EXERCISE PROMPT:
Return every line of the entries below that contains the string "height". Case counts.

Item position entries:
◇ ◇ ◇ ◇ ◇

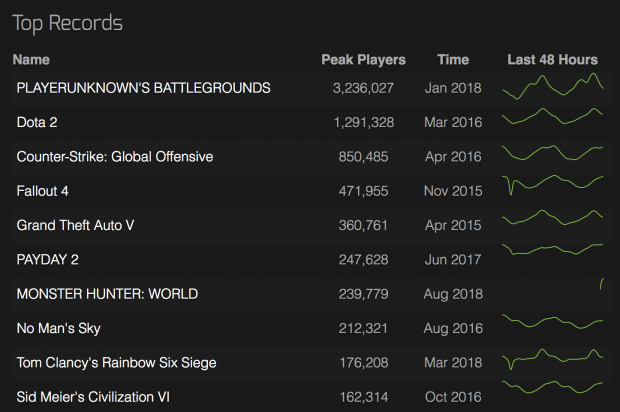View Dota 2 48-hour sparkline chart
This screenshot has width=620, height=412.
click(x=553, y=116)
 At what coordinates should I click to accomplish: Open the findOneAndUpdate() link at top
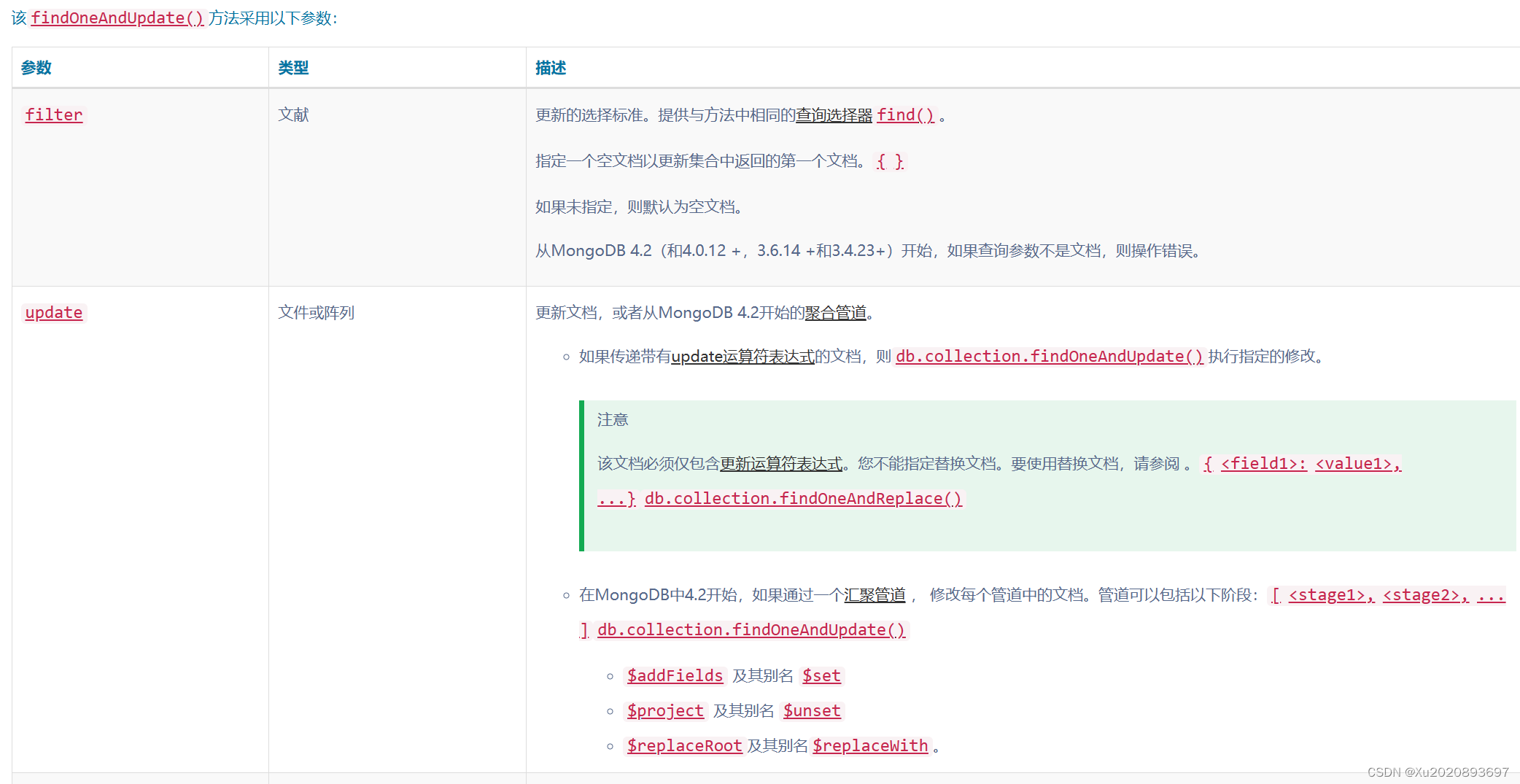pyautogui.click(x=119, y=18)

◇ ◇ ◇ ◇ ◇

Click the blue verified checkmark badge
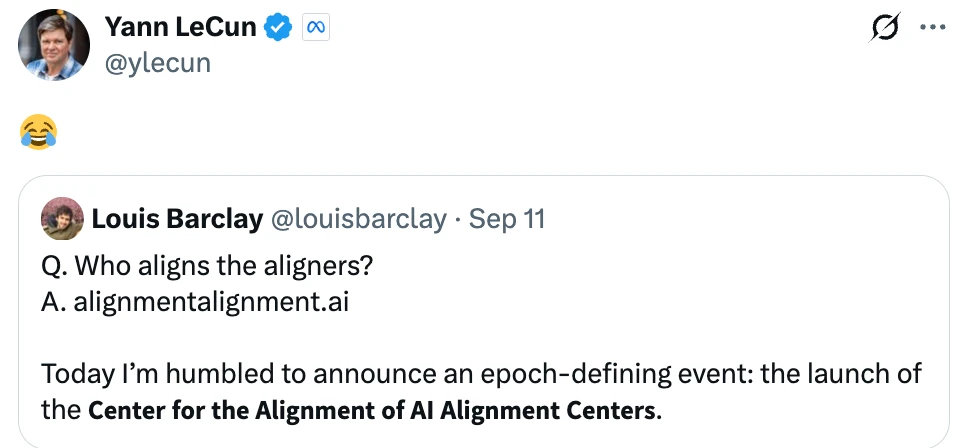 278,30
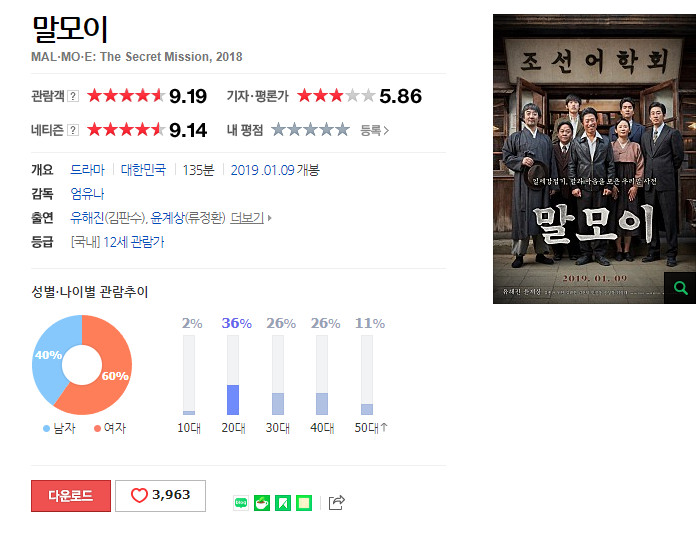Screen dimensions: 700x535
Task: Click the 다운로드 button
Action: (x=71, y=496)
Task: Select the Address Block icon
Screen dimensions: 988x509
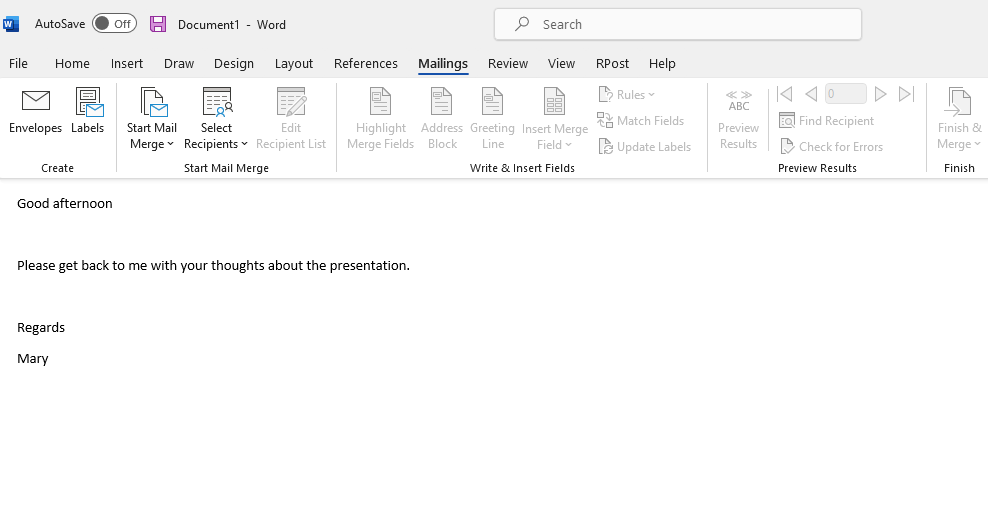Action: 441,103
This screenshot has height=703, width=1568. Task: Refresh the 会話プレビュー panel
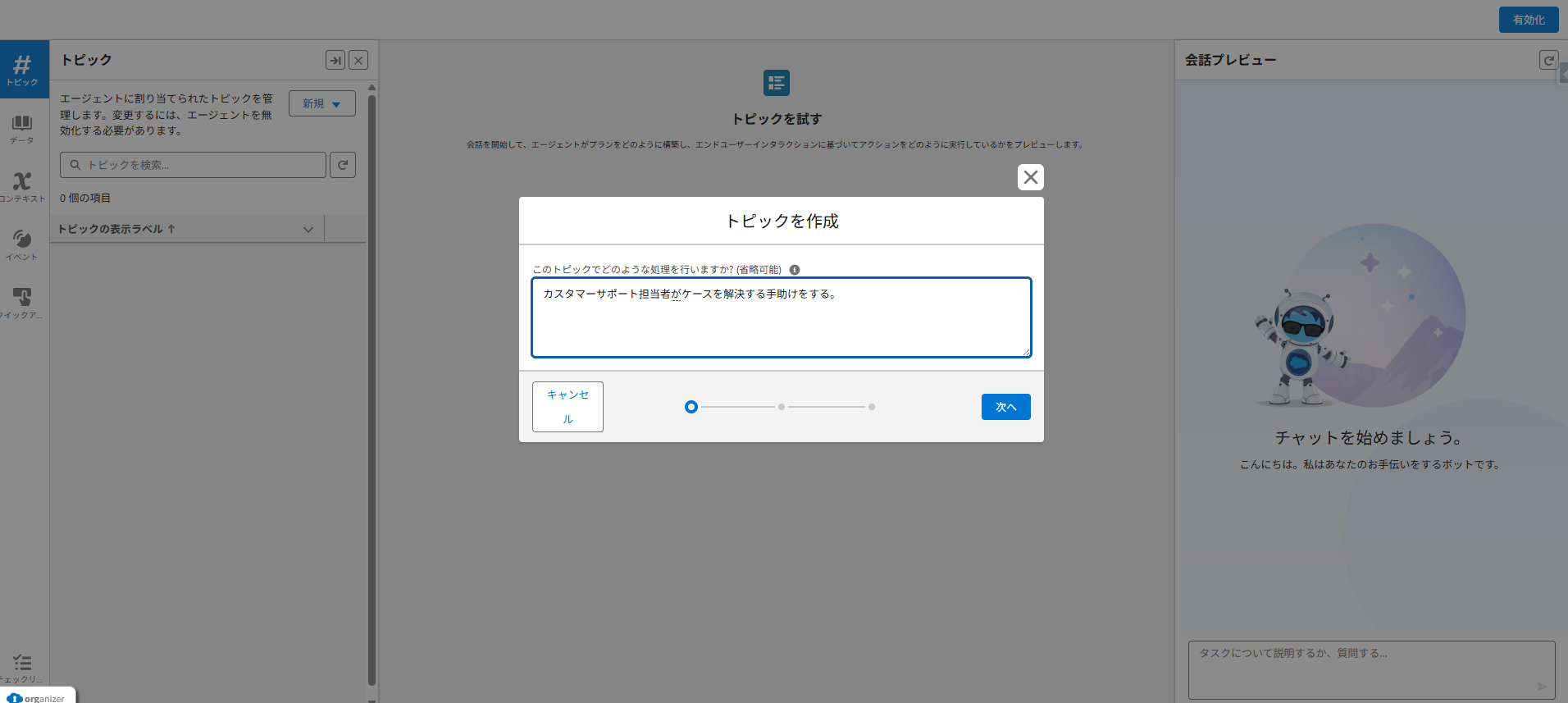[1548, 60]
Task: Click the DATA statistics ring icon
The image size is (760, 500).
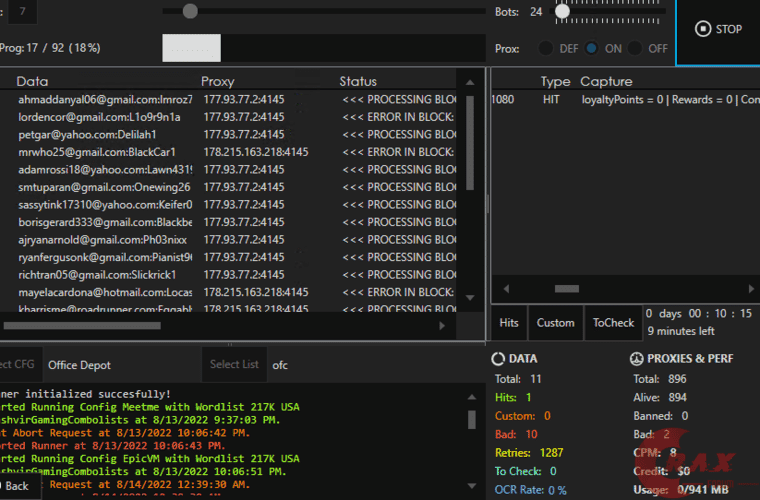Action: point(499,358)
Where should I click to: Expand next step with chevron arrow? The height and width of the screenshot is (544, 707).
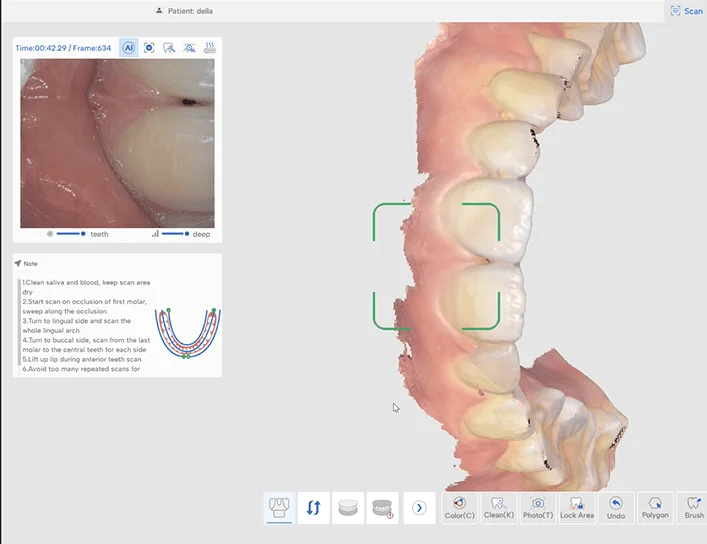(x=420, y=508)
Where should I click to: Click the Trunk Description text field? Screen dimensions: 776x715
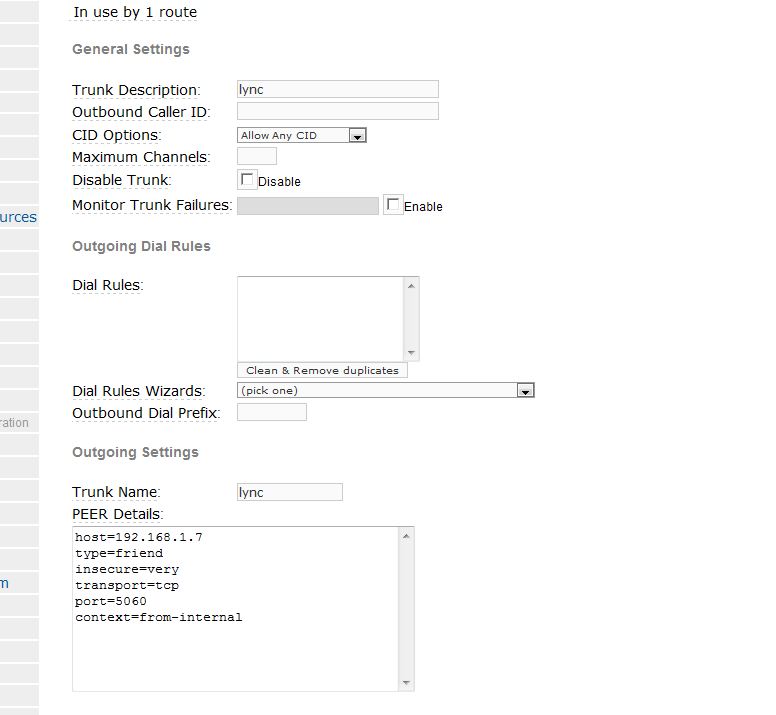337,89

◇ ◇ ◇ ◇ ◇

RESULT FOR THIS TASK:
This screenshot has width=620, height=412.
This screenshot has height=703, width=1568. Task: Refresh the 会話プレビュー panel
Where should I click to: Expand next step with chevron arrow? The height and width of the screenshot is (544, 707).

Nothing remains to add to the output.